Task
Set each line of the material below down word for word, from the first through the line that holds "[Slide left] (21, 660)", but not the pictures.

Exercise input
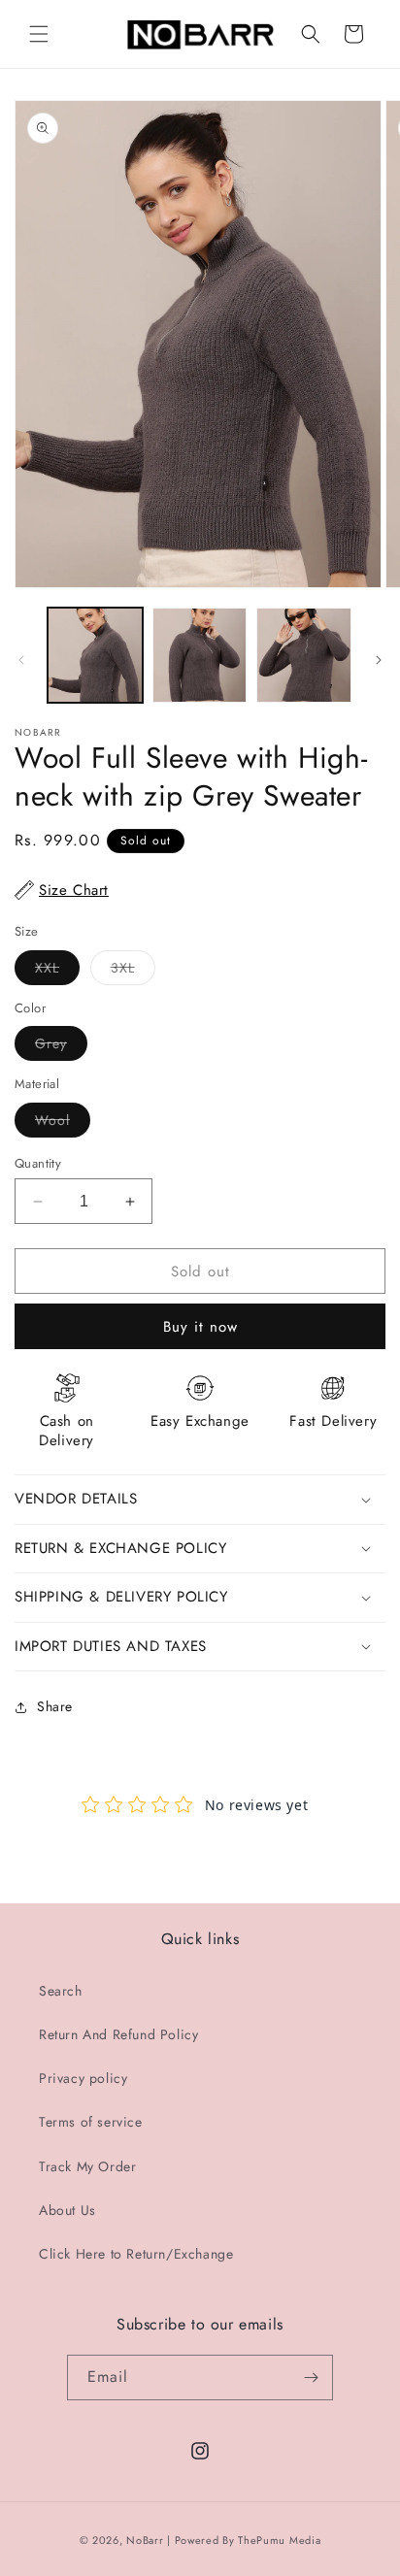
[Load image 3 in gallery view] (303, 655)
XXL (57, 971)
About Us (67, 2210)
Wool (62, 1123)
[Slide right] (378, 660)
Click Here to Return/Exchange (136, 2253)
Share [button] (55, 1706)
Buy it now (200, 1327)
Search (61, 1990)
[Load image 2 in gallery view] (200, 655)
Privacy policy (83, 2078)
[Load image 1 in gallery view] (95, 655)
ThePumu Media (279, 2540)
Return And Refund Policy (118, 2034)
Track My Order (87, 2166)
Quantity (38, 1163)
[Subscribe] (310, 2377)
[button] (38, 34)
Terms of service (91, 2121)
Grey (61, 1047)
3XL (133, 971)
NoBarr (144, 2540)
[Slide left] (21, 660)
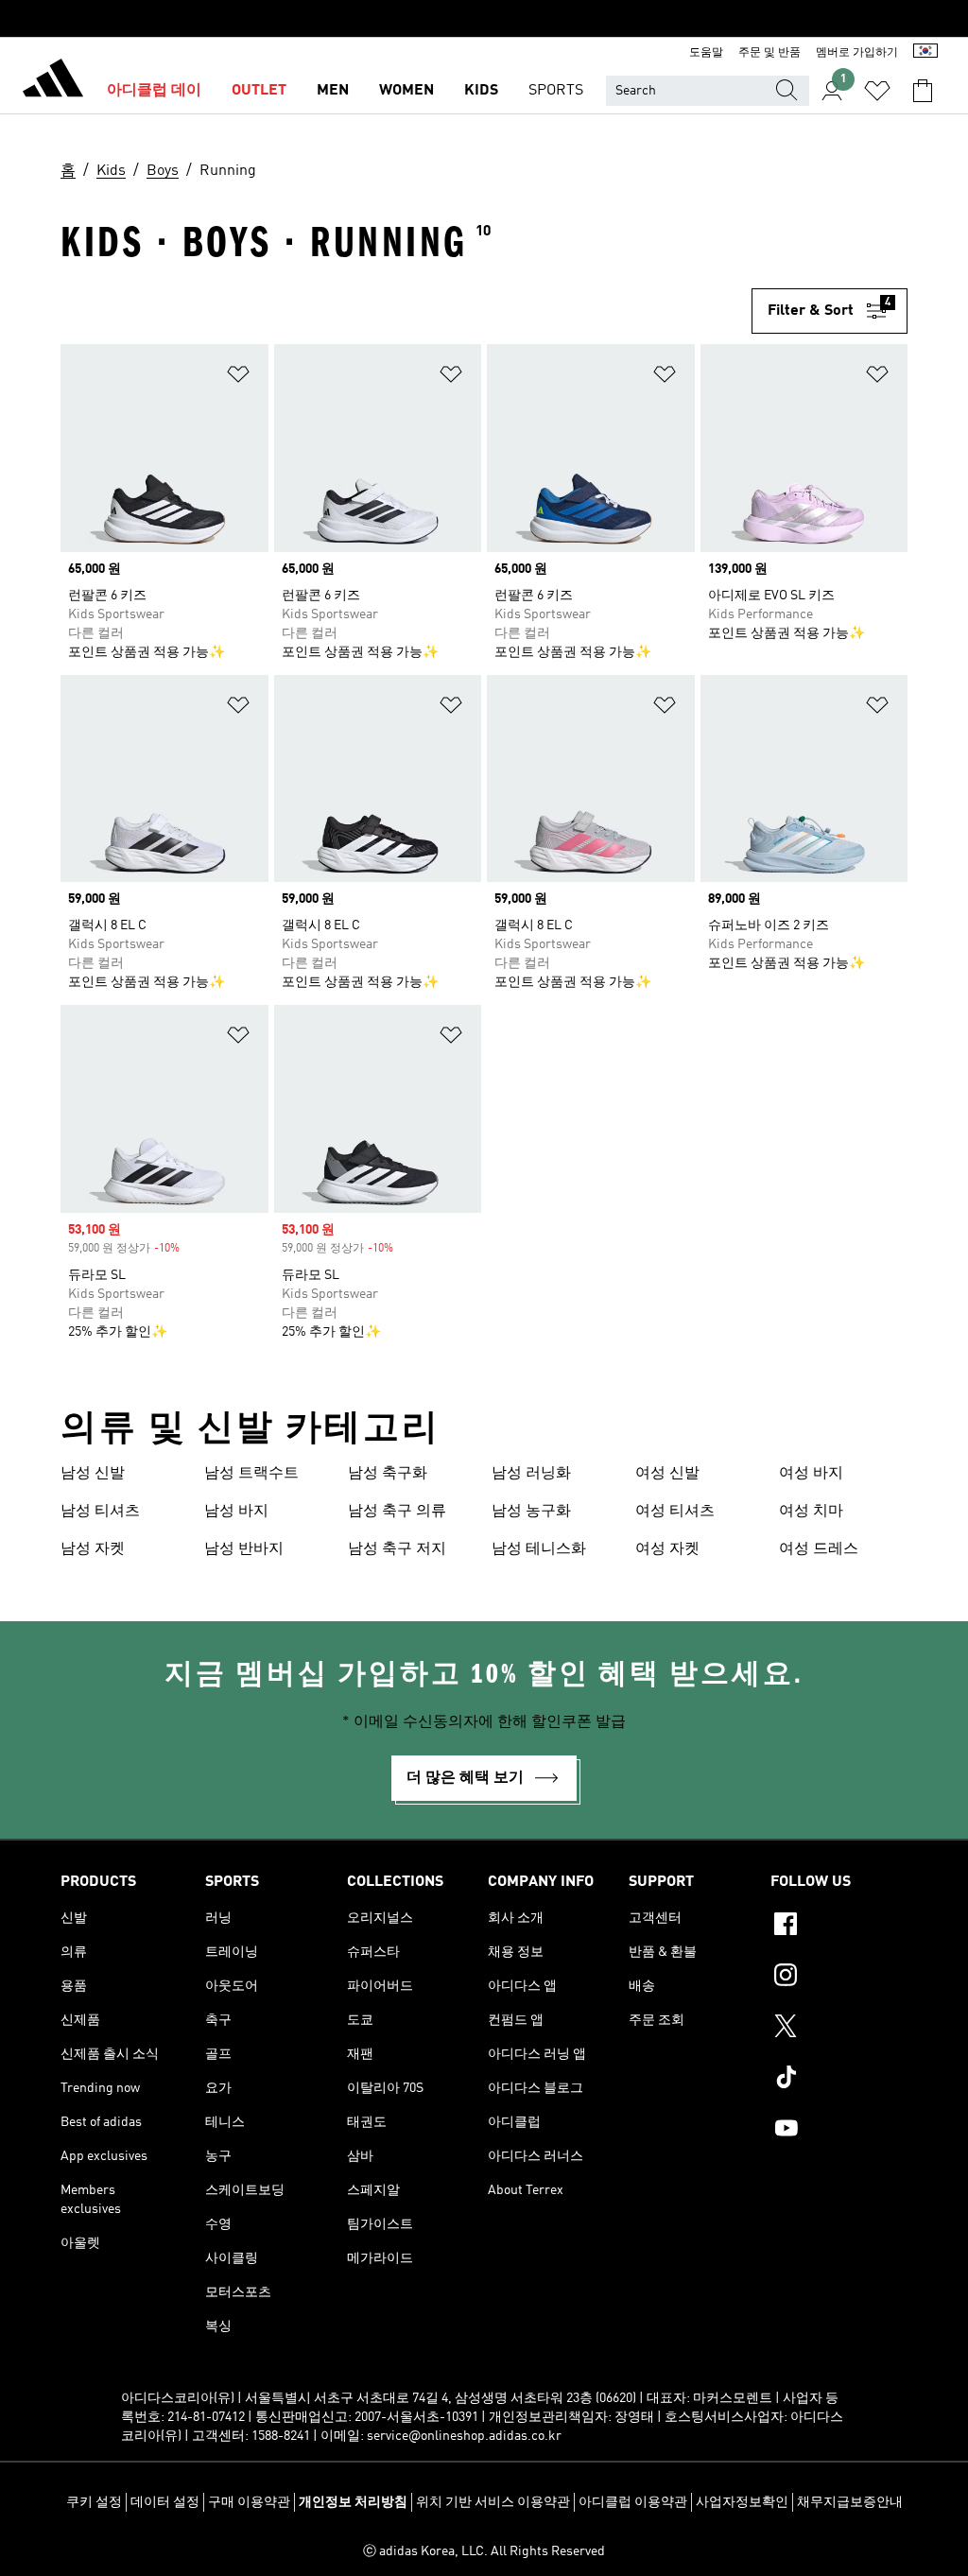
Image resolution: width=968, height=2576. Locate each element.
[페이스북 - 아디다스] (839, 1926)
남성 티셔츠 (100, 1511)
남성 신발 (92, 1473)
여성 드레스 (818, 1549)
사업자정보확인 (742, 2502)
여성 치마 (811, 1511)
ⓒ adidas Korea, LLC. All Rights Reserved (484, 2551)
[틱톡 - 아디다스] (839, 2079)
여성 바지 (811, 1473)
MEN (333, 90)
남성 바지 (236, 1511)
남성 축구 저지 (397, 1549)
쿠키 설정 (94, 2502)
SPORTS (555, 90)
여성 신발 (667, 1473)
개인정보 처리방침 (353, 2502)
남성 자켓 (92, 1549)
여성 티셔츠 (675, 1511)
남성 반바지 (244, 1549)
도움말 (706, 53)
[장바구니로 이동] (922, 90)
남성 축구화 (387, 1473)
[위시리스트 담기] (238, 377)
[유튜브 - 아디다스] (839, 2130)
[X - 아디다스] (839, 2028)
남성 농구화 (531, 1511)
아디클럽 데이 (154, 90)
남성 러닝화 (531, 1473)
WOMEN (406, 90)
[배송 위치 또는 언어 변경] (925, 53)
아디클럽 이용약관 (633, 2502)
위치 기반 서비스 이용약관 (493, 2502)
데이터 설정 (164, 2502)
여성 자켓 (667, 1549)
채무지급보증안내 (850, 2502)
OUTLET (259, 90)
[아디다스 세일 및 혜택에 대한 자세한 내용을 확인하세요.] (484, 19)
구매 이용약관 (249, 2502)
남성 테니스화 (539, 1549)
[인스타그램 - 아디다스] (839, 1977)
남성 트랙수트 (251, 1473)
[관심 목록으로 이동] (877, 90)
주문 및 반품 (769, 53)
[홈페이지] (53, 81)
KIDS (481, 90)
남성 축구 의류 (397, 1511)
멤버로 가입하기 (857, 53)
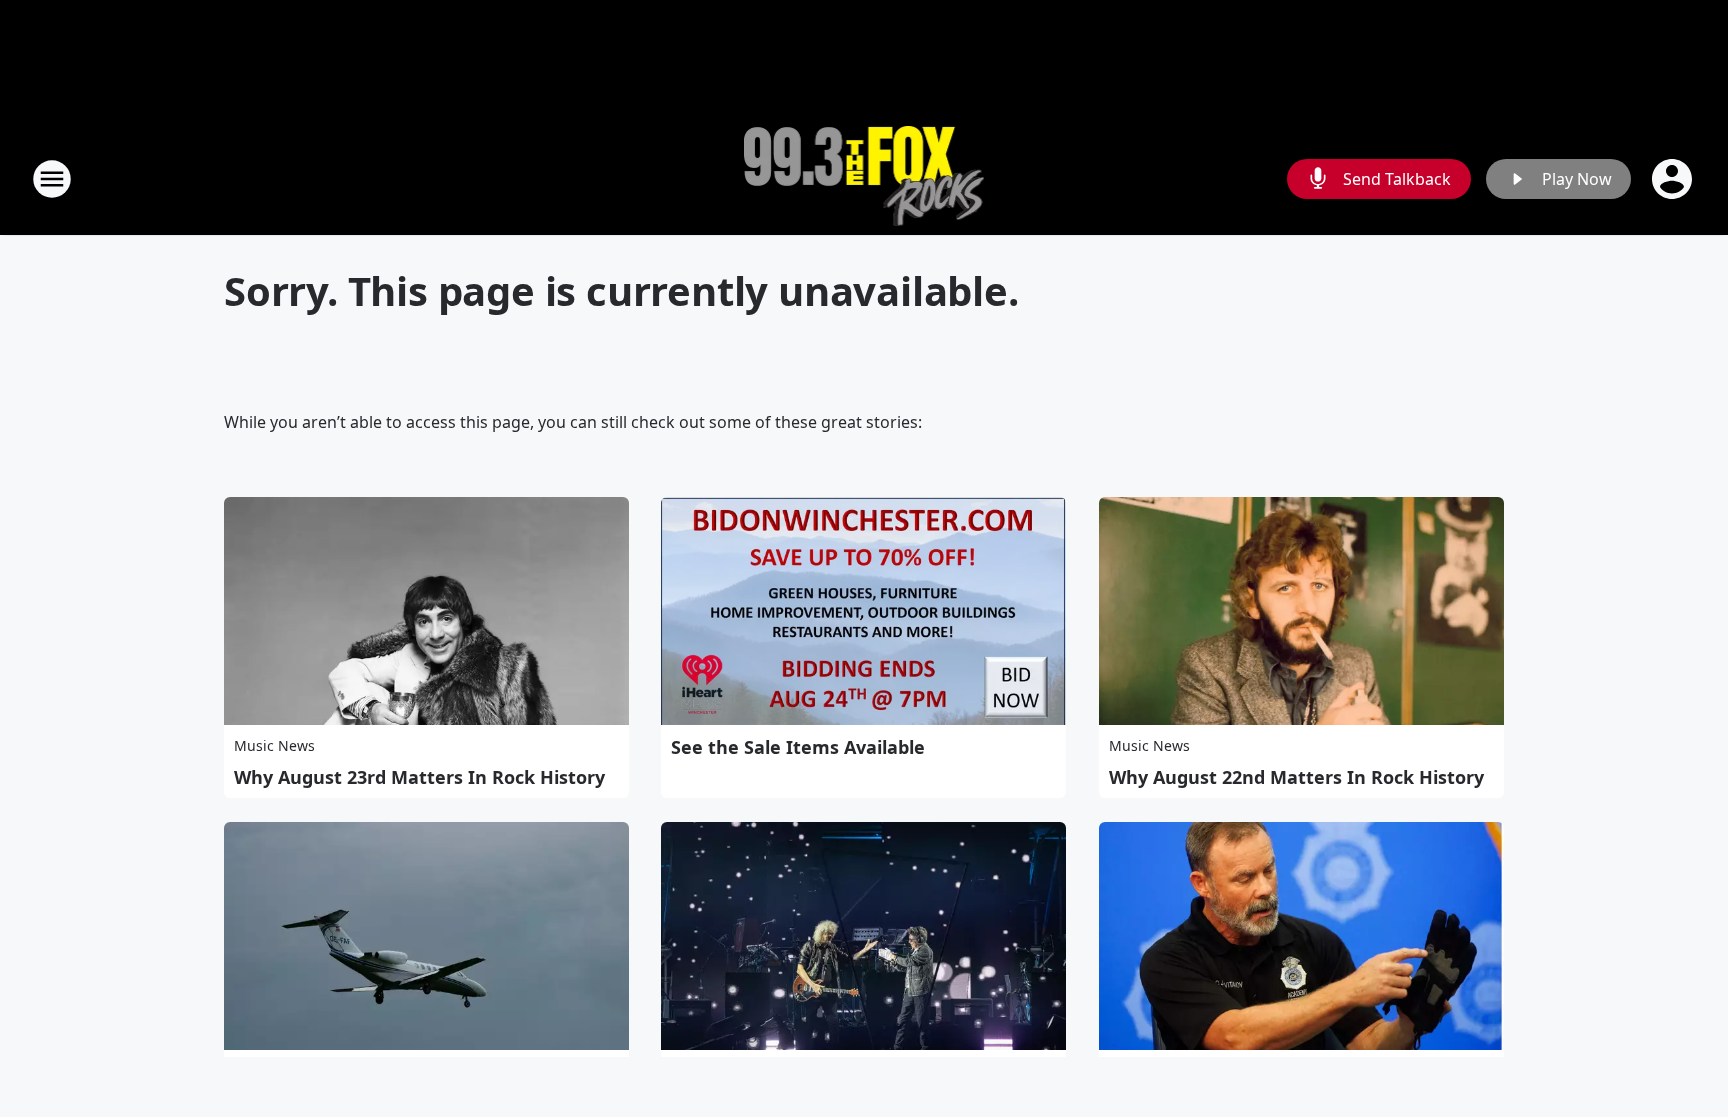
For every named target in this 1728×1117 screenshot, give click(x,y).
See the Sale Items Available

Solution to the problem
[Load image 3 in gallery view] (303, 655)
XXL (57, 971)
About Us (67, 2210)
Wool (62, 1123)
[Slide right] (378, 660)
Click Here to Return/Exchange (136, 2253)
Share [button] (55, 1706)
Buy it now (200, 1327)
Search (61, 1990)
[Load image 2 in gallery view] (200, 655)
Privacy policy (83, 2078)
[Load image 1 in gallery view] (95, 655)
ThePumu Media (279, 2540)
Return And Refund Policy (118, 2034)
Track My Order (87, 2166)
Quantity (38, 1163)
[Subscribe] (310, 2377)
[button] (38, 34)
Terms of service (91, 2121)
Grey (61, 1047)
3XL (133, 971)
NoBarr (144, 2540)
[Slide left] (21, 660)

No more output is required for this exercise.